Jun Wang will present a Computer Science Colloquium virtual lecture on Friday, October 21, 2022, from 3-4 p.m. Wang is a professor of computer engineering and director of the Computer Architecture and Storage Systems (CASS) Laboratory at the University of Central Florida, Orlando.
Dr. Wang has conducted extensive research in the areas of computer systems and data-intensive computing. He is a Fellow of IEEE.
The lecture is presented by the Michigan Tech Department of Computer Science.
Talk Title: “High-performance Data Processing via Hardware/Software Co-design and Sampling”
Talk Abstract: In today’s big data and big compute era, the explosive rate of data growth strangles the limited scalability of the DRAM technology, which defies the performance potentials for in-memory applications. Fortunately, emerging ultra-low latency and terabyte scale non-volatile memory (NVM) technologies, such as 3D-Xpoint, Phase-Change Memory (PCM) and Memristor, are promising candidates for supplementing or even replacing DRAM. Emerging NVMs are very dense, hence promise large capacities. Additionally, NVMs are non-volatile, thus enable persistent applications and byte-addressable files. Both density and persistency are key enablers for in-memory applications.

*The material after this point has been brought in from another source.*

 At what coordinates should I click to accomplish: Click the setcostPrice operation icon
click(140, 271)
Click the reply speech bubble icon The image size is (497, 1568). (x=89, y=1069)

On the other side, emerging NVMs are slower than DRAM, constrained by endurance and remanence problems, thus revamping and optimizing current OS with architecture support for finer-granularity, locality, and avoiding contentions are key aspects to unlock the NVM performance. Dr. Wang leads his lab to handle these challenges through several research thrusts. First, we develop new fine-granularity Copy-On-Write operations for Secure Non-Volatile Memories to tame the huge memory page problems for memory bulk operations. Second, we develop an architecture-aware sampling library to enable efficient and high-performing sampling through employing its knowledge of the NVM architectural details to maximize data locality and avoiding inter-thread contentions. Last, we develop a distribution-aware method to enable both efficient and accurate approximations on arbitrary sub-datasets of a large dataset.
Speaker Bio: Dr. Jun Wang is a Professor of Computer Engineering; and Director of the Computer Architecture and Storage Systems (CASS) Laboratory at the University of Central Florida, Orlando, FL, USA. He has conducted extensive research in the areas of Computer Systems and Data-Intensive Computing. His specific research interests include massive storage and file Systems in a local, distributed, and parallel systems environment. He is the recipient of the National Science Foundation Early Career Award 2009 and the Department of Energy Early Career Principal Investigator Award 2005. He has authored over 150 publications in premier journals and conferences. Dr. Wang is the Fellow of IEEE.